▸ Excerpts from a dataset:
———

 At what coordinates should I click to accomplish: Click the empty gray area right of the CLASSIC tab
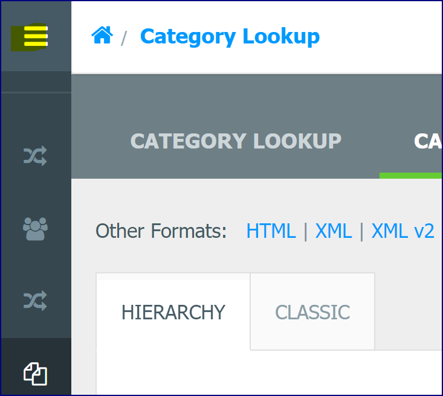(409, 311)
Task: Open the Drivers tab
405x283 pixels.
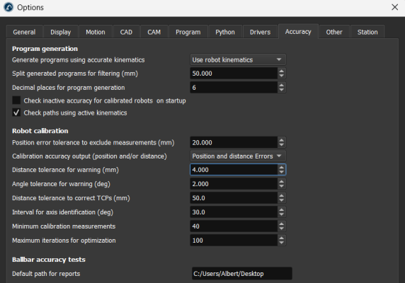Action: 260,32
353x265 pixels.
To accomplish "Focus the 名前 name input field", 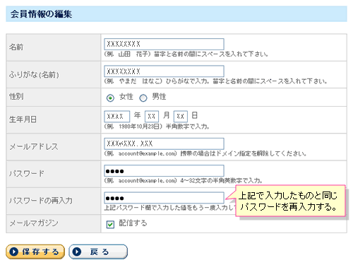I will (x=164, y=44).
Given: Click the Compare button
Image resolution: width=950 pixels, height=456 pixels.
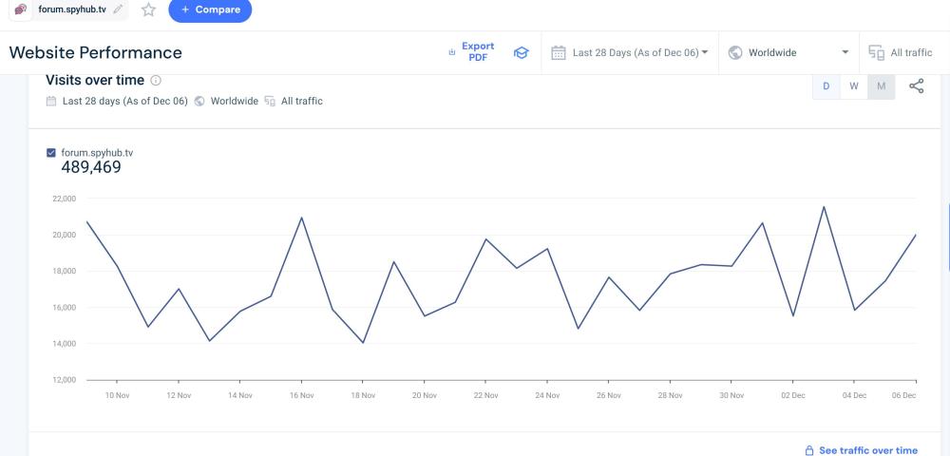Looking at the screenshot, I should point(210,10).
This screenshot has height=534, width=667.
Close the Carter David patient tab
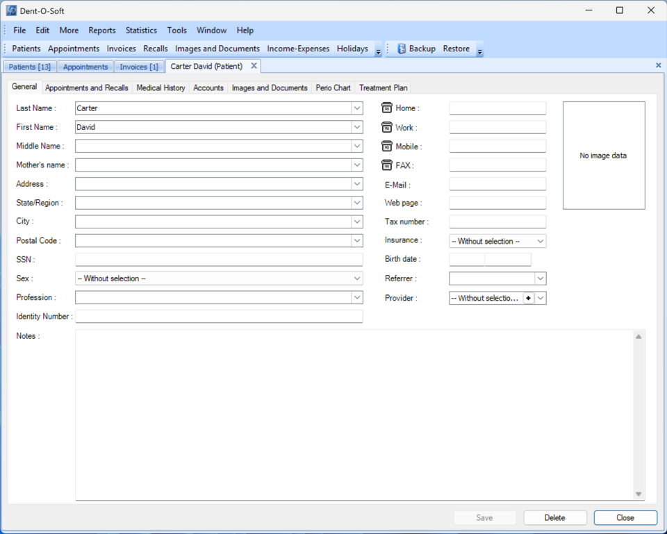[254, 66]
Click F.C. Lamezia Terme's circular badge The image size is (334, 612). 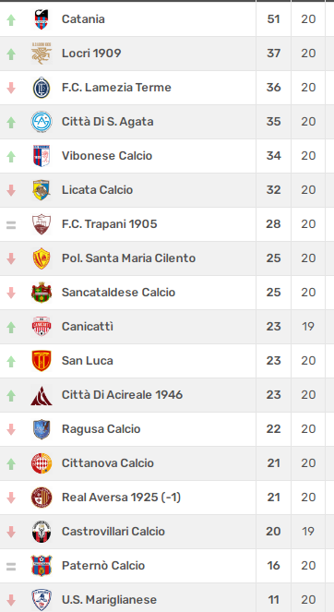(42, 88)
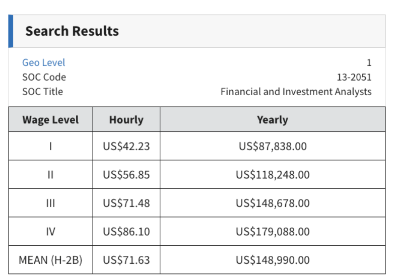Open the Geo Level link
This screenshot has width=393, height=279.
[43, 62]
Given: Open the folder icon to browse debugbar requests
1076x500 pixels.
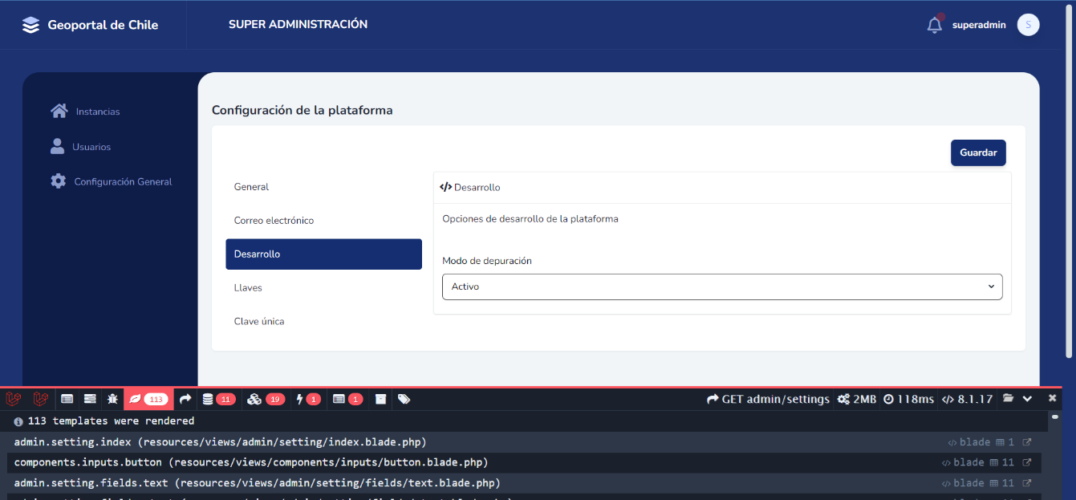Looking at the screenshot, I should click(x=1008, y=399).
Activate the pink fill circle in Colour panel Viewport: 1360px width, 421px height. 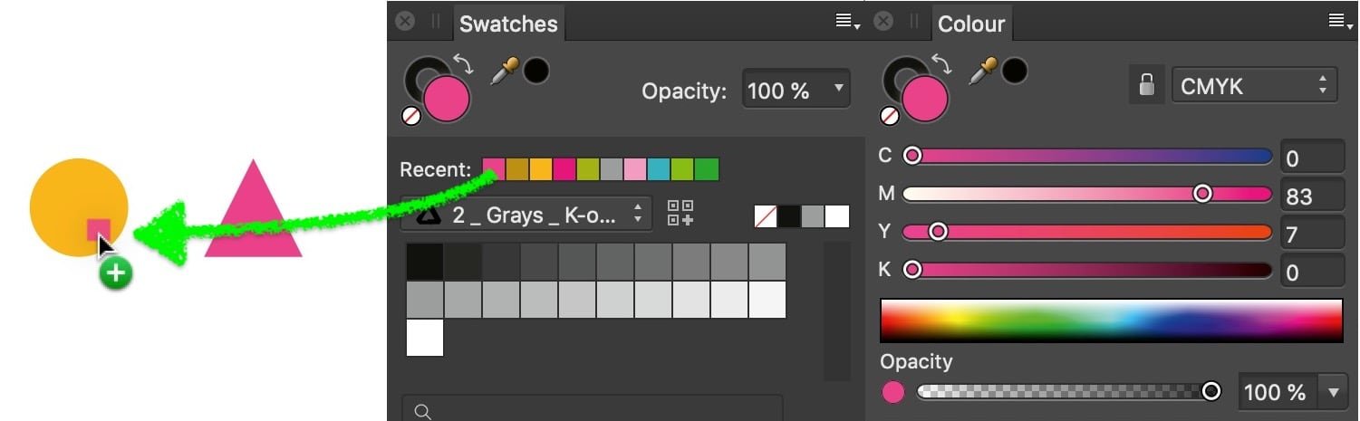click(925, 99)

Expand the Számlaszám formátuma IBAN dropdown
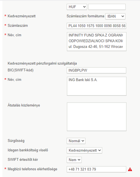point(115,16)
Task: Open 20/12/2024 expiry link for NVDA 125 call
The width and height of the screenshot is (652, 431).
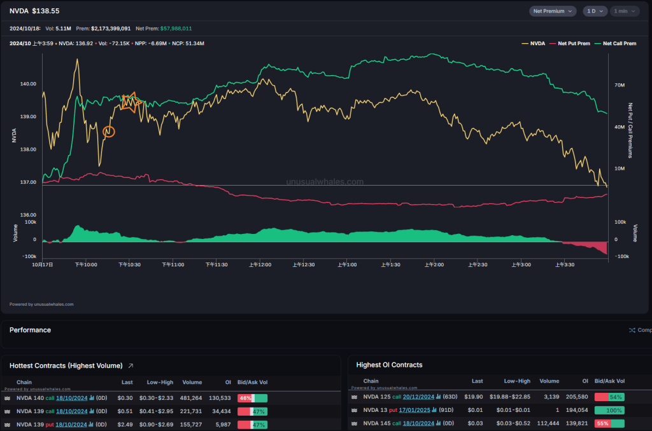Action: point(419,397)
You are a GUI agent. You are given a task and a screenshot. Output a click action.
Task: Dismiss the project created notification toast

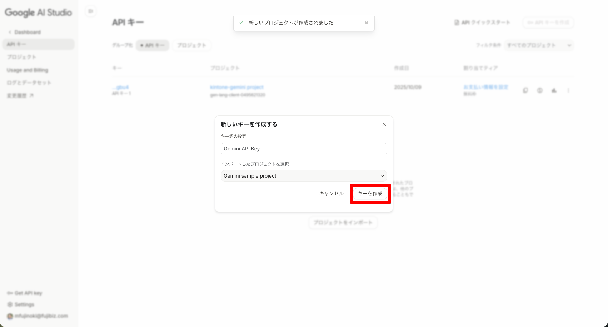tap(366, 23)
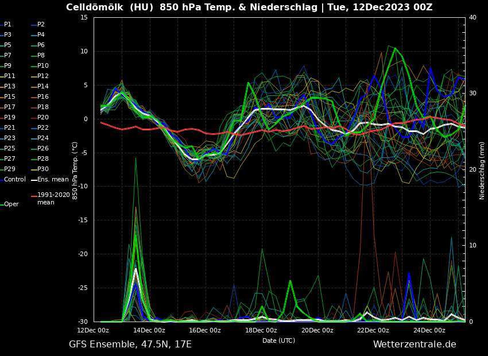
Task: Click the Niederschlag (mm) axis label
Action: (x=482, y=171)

———

▸ What is required:
Give again exactly the lines from the one holding "Expand the Számlaszám formátuma IBAN dropdown" to the final line of the records, both ends included; any pictures stay out.

▸ Task response:
Expand the Számlaszám formátuma IBAN dropdown
point(115,16)
Task: Open 20/12/2024 expiry link for NVDA 125 call
The width and height of the screenshot is (652, 431).
Action: point(419,397)
You are a GUI agent. You are given a task and a screenshot. Output a click action.
Task: Dismiss the project created notification toast

tap(366, 23)
Task: Click the Niederschlag (mm) axis label
Action: (x=482, y=171)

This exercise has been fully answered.